Stored data entries:

:::::

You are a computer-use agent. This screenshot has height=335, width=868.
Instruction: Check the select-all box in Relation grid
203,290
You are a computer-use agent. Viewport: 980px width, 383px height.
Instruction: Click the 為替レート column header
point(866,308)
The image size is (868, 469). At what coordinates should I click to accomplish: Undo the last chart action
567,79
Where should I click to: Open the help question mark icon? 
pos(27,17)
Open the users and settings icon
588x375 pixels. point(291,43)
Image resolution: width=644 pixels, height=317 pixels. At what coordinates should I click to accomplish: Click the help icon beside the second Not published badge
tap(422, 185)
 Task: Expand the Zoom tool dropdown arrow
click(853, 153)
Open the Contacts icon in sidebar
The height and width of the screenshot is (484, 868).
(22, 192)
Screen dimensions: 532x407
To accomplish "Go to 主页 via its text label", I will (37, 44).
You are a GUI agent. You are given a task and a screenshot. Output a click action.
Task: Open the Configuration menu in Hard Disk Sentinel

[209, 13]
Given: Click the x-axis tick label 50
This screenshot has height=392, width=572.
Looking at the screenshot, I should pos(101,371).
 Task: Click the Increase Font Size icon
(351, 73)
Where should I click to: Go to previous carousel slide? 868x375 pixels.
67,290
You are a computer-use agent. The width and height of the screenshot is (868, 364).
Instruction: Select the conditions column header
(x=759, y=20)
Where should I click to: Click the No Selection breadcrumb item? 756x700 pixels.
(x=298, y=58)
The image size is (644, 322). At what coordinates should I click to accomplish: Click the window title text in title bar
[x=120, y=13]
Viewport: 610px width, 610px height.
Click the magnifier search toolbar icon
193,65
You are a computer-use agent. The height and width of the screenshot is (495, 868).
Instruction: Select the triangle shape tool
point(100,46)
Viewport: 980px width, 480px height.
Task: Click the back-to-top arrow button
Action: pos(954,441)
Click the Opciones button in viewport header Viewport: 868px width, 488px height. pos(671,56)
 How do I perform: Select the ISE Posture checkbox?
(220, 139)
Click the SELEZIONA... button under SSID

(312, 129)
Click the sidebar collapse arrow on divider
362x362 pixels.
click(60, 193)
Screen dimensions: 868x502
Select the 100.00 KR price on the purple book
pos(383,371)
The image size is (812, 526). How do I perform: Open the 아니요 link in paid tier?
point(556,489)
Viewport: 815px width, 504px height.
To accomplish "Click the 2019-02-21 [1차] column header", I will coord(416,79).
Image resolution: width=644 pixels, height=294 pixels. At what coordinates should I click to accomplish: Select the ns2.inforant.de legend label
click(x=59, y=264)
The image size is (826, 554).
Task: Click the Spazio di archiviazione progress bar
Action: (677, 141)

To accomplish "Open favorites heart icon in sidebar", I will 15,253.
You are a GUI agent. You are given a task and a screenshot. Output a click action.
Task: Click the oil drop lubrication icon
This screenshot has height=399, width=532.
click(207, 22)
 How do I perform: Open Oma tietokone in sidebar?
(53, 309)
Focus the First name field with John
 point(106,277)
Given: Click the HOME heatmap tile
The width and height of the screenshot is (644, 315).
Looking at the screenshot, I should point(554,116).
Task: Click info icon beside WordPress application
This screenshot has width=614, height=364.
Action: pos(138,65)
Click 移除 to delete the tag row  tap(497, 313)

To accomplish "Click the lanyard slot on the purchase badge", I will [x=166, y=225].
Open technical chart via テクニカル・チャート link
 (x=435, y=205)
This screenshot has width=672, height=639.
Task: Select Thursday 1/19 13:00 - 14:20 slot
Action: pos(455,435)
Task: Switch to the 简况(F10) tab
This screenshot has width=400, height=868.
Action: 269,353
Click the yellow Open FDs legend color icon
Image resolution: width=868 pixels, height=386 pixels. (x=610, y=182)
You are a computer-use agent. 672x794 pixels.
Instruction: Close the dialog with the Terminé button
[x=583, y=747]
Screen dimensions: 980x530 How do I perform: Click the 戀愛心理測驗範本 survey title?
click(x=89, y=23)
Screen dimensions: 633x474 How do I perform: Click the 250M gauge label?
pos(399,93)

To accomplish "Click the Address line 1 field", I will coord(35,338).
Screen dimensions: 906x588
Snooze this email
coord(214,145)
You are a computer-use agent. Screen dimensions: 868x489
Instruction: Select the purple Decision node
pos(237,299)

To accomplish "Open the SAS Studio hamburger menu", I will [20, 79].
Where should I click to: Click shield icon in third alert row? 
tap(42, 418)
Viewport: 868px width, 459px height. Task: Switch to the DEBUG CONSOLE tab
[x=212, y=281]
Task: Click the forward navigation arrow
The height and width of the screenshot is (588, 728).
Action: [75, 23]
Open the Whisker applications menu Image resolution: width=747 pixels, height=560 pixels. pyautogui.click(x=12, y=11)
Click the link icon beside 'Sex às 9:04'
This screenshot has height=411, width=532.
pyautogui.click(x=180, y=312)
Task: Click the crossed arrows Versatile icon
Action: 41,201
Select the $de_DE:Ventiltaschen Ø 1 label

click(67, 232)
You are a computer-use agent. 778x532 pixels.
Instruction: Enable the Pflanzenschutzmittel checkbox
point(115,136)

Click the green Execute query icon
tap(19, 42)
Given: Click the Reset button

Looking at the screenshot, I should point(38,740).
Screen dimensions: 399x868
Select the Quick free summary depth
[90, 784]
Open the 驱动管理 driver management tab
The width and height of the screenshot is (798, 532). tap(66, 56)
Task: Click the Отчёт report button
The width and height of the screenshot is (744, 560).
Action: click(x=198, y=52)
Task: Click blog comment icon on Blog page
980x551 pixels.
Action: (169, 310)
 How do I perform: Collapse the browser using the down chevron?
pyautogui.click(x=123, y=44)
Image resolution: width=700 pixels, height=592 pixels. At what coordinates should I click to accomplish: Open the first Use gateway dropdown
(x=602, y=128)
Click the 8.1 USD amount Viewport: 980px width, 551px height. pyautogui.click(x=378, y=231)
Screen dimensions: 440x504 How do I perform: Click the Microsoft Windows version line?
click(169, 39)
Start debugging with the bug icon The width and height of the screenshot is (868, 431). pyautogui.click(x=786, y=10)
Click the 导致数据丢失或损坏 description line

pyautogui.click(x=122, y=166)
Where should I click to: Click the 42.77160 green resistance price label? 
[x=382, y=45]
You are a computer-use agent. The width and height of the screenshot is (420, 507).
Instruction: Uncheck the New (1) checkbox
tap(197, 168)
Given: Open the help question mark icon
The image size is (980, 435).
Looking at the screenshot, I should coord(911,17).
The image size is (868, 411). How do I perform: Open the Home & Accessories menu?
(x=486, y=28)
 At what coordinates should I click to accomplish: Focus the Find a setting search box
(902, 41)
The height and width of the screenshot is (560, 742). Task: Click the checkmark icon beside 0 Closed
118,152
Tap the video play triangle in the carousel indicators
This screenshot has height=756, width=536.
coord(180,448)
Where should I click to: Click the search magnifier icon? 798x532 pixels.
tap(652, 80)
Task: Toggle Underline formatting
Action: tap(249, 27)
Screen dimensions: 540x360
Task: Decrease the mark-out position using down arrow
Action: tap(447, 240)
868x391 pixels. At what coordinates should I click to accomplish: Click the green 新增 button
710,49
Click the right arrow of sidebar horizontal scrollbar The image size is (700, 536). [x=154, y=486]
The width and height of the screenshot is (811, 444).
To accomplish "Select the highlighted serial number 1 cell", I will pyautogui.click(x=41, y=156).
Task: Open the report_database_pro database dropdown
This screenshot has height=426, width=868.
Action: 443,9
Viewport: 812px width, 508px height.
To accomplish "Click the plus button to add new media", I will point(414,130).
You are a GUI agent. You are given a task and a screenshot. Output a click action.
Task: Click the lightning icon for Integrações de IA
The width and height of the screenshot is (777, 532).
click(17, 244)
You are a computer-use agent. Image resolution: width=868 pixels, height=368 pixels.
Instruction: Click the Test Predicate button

:::::

* ASSIGNMENT: Write out the records above exactly as given.

* WRITTEN SOLUTION:
You are a computer-use agent. This screenshot has height=335, width=868.
Instruction: Check the select-all box in Relation grid
203,290
You are a computer-use agent. Viewport: 980px width, 383px height.
Instruction: Click the 為替レート column header
point(866,308)
The image size is (868, 469). At what coordinates should I click to accomplish: Undo the last chart action
567,79
Where should I click to: Open the help question mark icon? 
pos(27,17)
Open the users and settings icon
588x375 pixels. point(291,43)
Image resolution: width=644 pixels, height=317 pixels. At what coordinates should I click to accomplish: Click the help icon beside the second Not published badge
tap(422, 185)
 Task: Expand the Zoom tool dropdown arrow
click(853, 153)
Open the Contacts icon in sidebar
The height and width of the screenshot is (484, 868).
(22, 192)
Screen dimensions: 532x407
To accomplish "Go to 主页 via its text label", I will (37, 44).
You are a GUI agent. You are given a task and a screenshot. Output a click action.
Task: Open the Configuration menu in Hard Disk Sentinel

[209, 13]
Given: Click the x-axis tick label 50
This screenshot has height=392, width=572.
Looking at the screenshot, I should pos(101,371).
 Task: Click the Increase Font Size icon
(351, 73)
Where should I click to: Go to previous carousel slide? 868x375 pixels.
67,290
You are a computer-use agent. The width and height of the screenshot is (868, 364).
Instruction: Select the conditions column header
(x=759, y=20)
Where should I click to: Click the No Selection breadcrumb item? 756x700 pixels.
(x=298, y=58)
The image size is (644, 322). At what coordinates should I click to accomplish: Click the window title text in title bar
[x=120, y=13]
Viewport: 610px width, 610px height.
Click the magnifier search toolbar icon
193,65
You are a computer-use agent. The height and width of the screenshot is (495, 868).
Instruction: Select the triangle shape tool
point(100,46)
Viewport: 980px width, 480px height.
Task: Click the back-to-top arrow button
Action: pos(954,441)
Click the Opciones button in viewport header Viewport: 868px width, 488px height. pos(671,56)
 How do I perform: Select the ISE Posture checkbox?
(220, 139)
Click the SELEZIONA... button under SSID

(312, 129)
Click the sidebar collapse arrow on divider
362x362 pixels.
click(60, 193)
Screen dimensions: 868x502
Select the 100.00 KR price on the purple book
pos(383,371)
The image size is (812, 526). How do I perform: Open the 아니요 link in paid tier?
point(556,489)
Viewport: 815px width, 504px height.
To accomplish "Click the 2019-02-21 [1차] column header", I will coord(416,79).
Image resolution: width=644 pixels, height=294 pixels. At what coordinates should I click to accomplish: Select the ns2.inforant.de legend label
click(x=59, y=264)
The image size is (826, 554).
Task: Click the Spazio di archiviazione progress bar
Action: (677, 141)

To accomplish "Open favorites heart icon in sidebar", I will 15,253.
You are a GUI agent. You are given a task and a screenshot. Output a click action.
Task: Click the oil drop lubrication icon
This screenshot has height=399, width=532.
click(207, 22)
 How do I perform: Open Oma tietokone in sidebar?
(53, 309)
Focus the First name field with John
 point(106,277)
Given: Click the HOME heatmap tile
The width and height of the screenshot is (644, 315).
Looking at the screenshot, I should point(554,116).
Task: Click info icon beside WordPress application
This screenshot has width=614, height=364.
Action: pos(138,65)
Click 移除 to delete the tag row  tap(497, 313)

To accomplish "Click the lanyard slot on the purchase badge", I will [x=166, y=225].
Open technical chart via テクニカル・チャート link
 (x=435, y=205)
This screenshot has width=672, height=639.
Task: Select Thursday 1/19 13:00 - 14:20 slot
Action: pos(455,435)
Task: Switch to the 简况(F10) tab
This screenshot has width=400, height=868.
Action: 269,353
Click the yellow Open FDs legend color icon
Image resolution: width=868 pixels, height=386 pixels. (x=610, y=182)
You are a computer-use agent. 672x794 pixels.
Instruction: Close the dialog with the Terminé button
[x=583, y=747]
Screen dimensions: 980x530 How do I perform: Click the 戀愛心理測驗範本 survey title?
click(x=89, y=23)
Screen dimensions: 633x474 How do I perform: Click the 250M gauge label?
pos(399,93)

To accomplish "Click the Address line 1 field", I will coord(35,338).
Screen dimensions: 906x588
Snooze this email
coord(214,145)
You are a computer-use agent. Screen dimensions: 868x489
Instruction: Select the purple Decision node
pos(237,299)

To accomplish "Open the SAS Studio hamburger menu", I will [20, 79].
Where should I click to: Click shield icon in third alert row? 
tap(42, 418)
Viewport: 868px width, 459px height. Task: Switch to the DEBUG CONSOLE tab
[x=212, y=281]
Task: Click the forward navigation arrow
The height and width of the screenshot is (588, 728).
Action: [75, 23]
Open the Whisker applications menu Image resolution: width=747 pixels, height=560 pixels. pyautogui.click(x=12, y=11)
Click the link icon beside 'Sex às 9:04'
This screenshot has height=411, width=532.
pyautogui.click(x=180, y=312)
Task: Click the crossed arrows Versatile icon
Action: 41,201
Select the $de_DE:Ventiltaschen Ø 1 label

click(67, 232)
You are a computer-use agent. 778x532 pixels.
Instruction: Enable the Pflanzenschutzmittel checkbox
point(115,136)

Click the green Execute query icon
tap(19, 42)
Given: Click the Reset button

Looking at the screenshot, I should point(38,740).
Screen dimensions: 399x868
Select the Quick free summary depth
[90, 784]
Open the 驱动管理 driver management tab
The width and height of the screenshot is (798, 532). tap(66, 56)
Task: Click the Отчёт report button
The width and height of the screenshot is (744, 560).
Action: click(x=198, y=52)
Task: Click blog comment icon on Blog page
980x551 pixels.
Action: (169, 310)
 How do I perform: Collapse the browser using the down chevron?
pyautogui.click(x=123, y=44)
Image resolution: width=700 pixels, height=592 pixels. At what coordinates should I click to accomplish: Open the first Use gateway dropdown
(x=602, y=128)
Click the 8.1 USD amount Viewport: 980px width, 551px height. pyautogui.click(x=378, y=231)
Screen dimensions: 440x504 How do I perform: Click the Microsoft Windows version line?
click(169, 39)
Start debugging with the bug icon The width and height of the screenshot is (868, 431). pyautogui.click(x=786, y=10)
Click the 导致数据丢失或损坏 description line

pyautogui.click(x=122, y=166)
Where should I click to: Click the 42.77160 green resistance price label? 
[x=382, y=45]
You are a computer-use agent. The width and height of the screenshot is (420, 507).
Instruction: Uncheck the New (1) checkbox
tap(197, 168)
Given: Open the help question mark icon
The image size is (980, 435).
Looking at the screenshot, I should coord(911,17).
The image size is (868, 411). How do I perform: Open the Home & Accessories menu?
(x=486, y=28)
 At what coordinates should I click to accomplish: Focus the Find a setting search box
(902, 41)
The height and width of the screenshot is (560, 742). Task: Click the checkmark icon beside 0 Closed
118,152
Tap the video play triangle in the carousel indicators
This screenshot has height=756, width=536.
coord(180,448)
Where should I click to: Click the search magnifier icon? 798x532 pixels.
tap(652, 80)
Task: Toggle Underline formatting
Action: tap(249, 27)
Screen dimensions: 540x360
Task: Decrease the mark-out position using down arrow
Action: tap(447, 240)
868x391 pixels. At what coordinates should I click to accomplish: Click the green 新增 button
710,49
Click the right arrow of sidebar horizontal scrollbar The image size is (700, 536). [x=154, y=486]
The width and height of the screenshot is (811, 444).
To accomplish "Select the highlighted serial number 1 cell", I will pyautogui.click(x=41, y=156).
Task: Open the report_database_pro database dropdown
This screenshot has height=426, width=868.
Action: 443,9
Viewport: 812px width, 508px height.
To accomplish "Click the plus button to add new media", I will point(414,130).
You are a GUI agent. You are given a task and a screenshot. Output a click action.
Task: Click the lightning icon for Integrações de IA
The width and height of the screenshot is (777, 532).
click(17, 244)
You are a computer-use agent. Image resolution: width=868 pixels, height=368 pixels.
Instruction: Click the Test Predicate button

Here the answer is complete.